O pontífice polonês soube que o arquiteto catalão se converteu a uma vida de austeridade e oração aos 31 anos depois que uma mulher recusou sua proposta de casamento e se tornou freira. Homem rico e elegante, adepto de roupas extravagantes e que distribuía ordens sem descer da carruagem, Gaudí, então, renegou sua vida abastada. O ápice do seu modo de ser se deu, em 1883, ao abraçar o projeto da Sagrada Família, projetada em um dos bairros mais pobres de Barcelona, à época. Gaudí acreditava ser essa a tarefa que Deus lhe destinara para o resto da vida. Desde então, não teve um dia em que o arquiteto não trabalhasse na construção do templo – sem deixar de ler a “Bíblia”, rezar o terço e frequentar a missa.

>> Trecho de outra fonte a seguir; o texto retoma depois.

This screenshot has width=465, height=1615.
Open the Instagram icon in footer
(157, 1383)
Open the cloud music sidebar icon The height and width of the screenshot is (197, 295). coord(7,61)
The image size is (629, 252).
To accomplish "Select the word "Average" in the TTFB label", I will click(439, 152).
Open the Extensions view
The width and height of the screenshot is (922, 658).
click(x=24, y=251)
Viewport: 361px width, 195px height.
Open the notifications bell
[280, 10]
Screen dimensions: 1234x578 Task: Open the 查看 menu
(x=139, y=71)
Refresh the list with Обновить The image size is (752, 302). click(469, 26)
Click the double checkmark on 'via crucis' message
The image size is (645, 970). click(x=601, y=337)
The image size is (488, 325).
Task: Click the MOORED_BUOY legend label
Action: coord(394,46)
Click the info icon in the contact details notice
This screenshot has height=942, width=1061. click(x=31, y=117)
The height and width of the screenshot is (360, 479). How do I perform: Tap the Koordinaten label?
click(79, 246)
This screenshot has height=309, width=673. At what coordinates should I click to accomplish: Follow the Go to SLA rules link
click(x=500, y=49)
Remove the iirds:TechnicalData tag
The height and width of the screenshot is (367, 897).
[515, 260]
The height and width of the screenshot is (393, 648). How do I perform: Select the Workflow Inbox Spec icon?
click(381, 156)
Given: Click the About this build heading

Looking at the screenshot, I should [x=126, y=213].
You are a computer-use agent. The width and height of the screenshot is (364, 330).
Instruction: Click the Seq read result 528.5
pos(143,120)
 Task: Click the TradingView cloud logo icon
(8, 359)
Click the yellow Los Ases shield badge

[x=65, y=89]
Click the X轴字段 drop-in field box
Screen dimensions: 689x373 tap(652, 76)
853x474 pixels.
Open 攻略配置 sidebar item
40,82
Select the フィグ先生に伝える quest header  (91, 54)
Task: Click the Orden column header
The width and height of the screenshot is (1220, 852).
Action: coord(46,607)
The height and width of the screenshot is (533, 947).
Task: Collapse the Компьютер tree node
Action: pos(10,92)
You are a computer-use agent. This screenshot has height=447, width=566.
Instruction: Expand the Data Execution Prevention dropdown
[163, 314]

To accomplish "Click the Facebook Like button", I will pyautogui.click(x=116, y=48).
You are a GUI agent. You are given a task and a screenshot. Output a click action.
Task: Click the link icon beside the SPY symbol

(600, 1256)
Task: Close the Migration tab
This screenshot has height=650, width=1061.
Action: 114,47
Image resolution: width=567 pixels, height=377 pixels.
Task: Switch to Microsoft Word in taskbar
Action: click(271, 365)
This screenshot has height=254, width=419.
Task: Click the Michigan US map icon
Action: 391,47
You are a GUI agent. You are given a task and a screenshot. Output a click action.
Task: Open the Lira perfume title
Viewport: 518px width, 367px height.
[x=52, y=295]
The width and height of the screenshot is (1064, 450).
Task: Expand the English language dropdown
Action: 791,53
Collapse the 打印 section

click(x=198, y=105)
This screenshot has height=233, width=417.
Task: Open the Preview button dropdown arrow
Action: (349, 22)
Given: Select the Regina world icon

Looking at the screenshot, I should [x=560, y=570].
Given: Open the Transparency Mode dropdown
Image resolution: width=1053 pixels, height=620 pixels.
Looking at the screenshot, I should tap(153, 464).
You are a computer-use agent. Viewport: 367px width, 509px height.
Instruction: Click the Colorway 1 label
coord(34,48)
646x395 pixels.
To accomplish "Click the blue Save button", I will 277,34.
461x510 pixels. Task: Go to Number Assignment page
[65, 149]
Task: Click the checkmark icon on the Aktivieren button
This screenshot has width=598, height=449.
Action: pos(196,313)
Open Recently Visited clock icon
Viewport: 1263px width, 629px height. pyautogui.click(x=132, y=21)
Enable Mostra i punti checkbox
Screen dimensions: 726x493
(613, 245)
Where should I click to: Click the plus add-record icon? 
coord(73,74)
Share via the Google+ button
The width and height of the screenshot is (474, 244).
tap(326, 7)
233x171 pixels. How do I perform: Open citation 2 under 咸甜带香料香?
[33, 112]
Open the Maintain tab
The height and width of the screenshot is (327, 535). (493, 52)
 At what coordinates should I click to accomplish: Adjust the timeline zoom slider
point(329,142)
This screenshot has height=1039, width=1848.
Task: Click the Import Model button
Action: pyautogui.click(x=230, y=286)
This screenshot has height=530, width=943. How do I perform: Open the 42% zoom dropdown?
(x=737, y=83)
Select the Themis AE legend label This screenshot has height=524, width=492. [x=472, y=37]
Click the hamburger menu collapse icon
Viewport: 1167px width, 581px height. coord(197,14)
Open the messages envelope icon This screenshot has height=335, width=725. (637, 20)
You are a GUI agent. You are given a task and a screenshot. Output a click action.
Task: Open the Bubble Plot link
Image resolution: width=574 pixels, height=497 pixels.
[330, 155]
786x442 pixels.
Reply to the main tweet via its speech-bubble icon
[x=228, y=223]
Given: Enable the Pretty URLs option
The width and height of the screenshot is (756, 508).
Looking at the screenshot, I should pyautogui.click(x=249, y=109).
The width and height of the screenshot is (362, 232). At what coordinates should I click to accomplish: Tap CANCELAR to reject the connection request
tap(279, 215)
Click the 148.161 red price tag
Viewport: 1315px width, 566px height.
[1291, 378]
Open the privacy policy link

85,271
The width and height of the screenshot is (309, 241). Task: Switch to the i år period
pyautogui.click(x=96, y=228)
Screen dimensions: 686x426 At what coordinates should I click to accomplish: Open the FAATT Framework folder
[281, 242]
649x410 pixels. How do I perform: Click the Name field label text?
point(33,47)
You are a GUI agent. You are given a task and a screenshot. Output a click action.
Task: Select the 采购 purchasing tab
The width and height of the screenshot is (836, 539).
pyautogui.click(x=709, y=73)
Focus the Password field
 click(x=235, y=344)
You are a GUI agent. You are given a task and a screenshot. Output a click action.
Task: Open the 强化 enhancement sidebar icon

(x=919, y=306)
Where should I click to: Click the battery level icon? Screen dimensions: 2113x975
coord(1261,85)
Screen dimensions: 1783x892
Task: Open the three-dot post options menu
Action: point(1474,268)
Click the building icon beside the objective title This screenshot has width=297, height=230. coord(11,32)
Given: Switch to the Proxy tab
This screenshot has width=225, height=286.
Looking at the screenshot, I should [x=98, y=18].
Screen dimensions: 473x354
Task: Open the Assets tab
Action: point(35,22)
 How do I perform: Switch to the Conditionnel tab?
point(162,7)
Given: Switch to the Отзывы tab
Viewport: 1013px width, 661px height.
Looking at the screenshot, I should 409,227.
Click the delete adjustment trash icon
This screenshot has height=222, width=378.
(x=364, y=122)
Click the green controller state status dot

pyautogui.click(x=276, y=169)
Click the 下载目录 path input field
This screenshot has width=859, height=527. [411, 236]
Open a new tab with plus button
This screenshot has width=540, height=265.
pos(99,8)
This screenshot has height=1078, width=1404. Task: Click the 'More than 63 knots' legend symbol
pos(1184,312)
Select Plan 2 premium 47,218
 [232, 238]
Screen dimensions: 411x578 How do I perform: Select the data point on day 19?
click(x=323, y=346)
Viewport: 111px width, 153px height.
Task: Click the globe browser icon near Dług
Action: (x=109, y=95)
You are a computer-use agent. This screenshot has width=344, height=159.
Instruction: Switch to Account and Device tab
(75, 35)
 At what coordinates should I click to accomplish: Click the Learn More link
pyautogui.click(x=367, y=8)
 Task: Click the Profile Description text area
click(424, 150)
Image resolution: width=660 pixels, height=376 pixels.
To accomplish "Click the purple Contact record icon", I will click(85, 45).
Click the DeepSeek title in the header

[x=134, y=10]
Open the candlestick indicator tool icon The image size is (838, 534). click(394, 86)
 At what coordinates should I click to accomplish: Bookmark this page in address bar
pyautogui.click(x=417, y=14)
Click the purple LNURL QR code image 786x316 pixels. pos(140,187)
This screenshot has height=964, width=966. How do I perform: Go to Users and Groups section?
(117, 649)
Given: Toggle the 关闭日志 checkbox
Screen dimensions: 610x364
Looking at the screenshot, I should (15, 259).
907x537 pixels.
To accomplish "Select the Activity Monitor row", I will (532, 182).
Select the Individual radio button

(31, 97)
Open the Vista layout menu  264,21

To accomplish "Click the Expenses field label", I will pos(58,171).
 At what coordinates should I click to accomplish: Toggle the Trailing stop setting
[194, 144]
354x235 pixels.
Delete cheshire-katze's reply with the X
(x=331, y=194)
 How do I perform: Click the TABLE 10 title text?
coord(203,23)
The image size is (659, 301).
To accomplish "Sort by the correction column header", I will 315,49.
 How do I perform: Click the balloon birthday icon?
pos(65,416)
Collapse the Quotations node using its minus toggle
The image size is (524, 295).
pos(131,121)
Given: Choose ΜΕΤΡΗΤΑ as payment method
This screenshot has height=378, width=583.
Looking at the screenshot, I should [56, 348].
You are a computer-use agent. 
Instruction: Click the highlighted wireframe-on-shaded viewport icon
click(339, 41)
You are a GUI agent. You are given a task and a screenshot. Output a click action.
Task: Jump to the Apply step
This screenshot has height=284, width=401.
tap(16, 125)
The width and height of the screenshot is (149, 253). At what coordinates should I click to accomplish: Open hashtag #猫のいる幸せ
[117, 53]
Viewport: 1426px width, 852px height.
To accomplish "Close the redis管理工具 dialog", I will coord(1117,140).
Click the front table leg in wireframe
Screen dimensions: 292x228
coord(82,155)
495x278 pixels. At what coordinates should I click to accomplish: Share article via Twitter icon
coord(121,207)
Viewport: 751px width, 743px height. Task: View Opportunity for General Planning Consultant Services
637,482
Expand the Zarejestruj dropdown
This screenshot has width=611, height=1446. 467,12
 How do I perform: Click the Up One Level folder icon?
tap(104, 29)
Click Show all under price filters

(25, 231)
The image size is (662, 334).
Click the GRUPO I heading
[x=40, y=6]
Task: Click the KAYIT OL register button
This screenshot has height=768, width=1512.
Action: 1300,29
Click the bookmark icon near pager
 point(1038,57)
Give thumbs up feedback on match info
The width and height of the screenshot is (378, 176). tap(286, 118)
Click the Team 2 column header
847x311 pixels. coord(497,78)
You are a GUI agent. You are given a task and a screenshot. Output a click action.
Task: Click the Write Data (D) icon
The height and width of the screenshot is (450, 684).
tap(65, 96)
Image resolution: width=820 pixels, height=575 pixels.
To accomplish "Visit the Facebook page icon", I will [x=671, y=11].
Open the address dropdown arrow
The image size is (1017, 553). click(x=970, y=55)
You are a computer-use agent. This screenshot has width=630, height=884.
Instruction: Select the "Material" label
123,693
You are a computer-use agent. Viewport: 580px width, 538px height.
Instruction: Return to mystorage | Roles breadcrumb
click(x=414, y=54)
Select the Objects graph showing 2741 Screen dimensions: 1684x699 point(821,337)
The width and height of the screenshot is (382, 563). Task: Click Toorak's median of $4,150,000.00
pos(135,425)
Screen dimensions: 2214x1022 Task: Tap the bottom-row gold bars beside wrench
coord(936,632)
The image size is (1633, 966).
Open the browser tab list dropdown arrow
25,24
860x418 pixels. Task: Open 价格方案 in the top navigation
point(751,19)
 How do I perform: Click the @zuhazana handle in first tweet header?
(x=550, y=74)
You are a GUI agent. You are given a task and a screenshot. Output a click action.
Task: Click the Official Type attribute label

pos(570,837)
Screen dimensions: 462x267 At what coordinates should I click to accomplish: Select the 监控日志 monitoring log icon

Uniu famílias desestruturadas, converteu pessoas ao catolicismo e ajudou desempregados, segundo os testemunhos colhidos pela associação pró-beatificação. O espanhol Tarragona, que irá enviar ao Vaticano uma biografia documentada das virtudes do arquiteto no início de 2012, garante possuir o testemunho de uma pessoa que diz ter sido inexplicavelmente curada de uma grave úlcera depois de rezar para Gaudí.

Independentemente da elevação do arquiteto a santo, basta caminhar pela cidade catalã que qualquer crente irá cruzar com sinais de fé. A Casa Batló, a menos de dois quilômetros da Sagrada Família, exibe uma cruz e um São Jorge. A Casa Milà foi concebida como altar de uma grande imagem da Virgem Maria, que não chegou a ser colocada ali por conta dos conflitos religiosos e políticos locais. “Gaudí fez uma espécie de rosário urbano”, diz o teólogo e arquiteto espanhol Eloi Aran Sala. Mas é a Sagrada Família, que recebe três milhões de visitantes por ano, que rouba a cena de católicos ou não, extasiados com sua beleza. Quando lembrado de que talvez não estaria vivo para vê-la finalizada, o arquiteto de Deus encolhia os ombros e dizia: “Meu cliente não está com pressa.”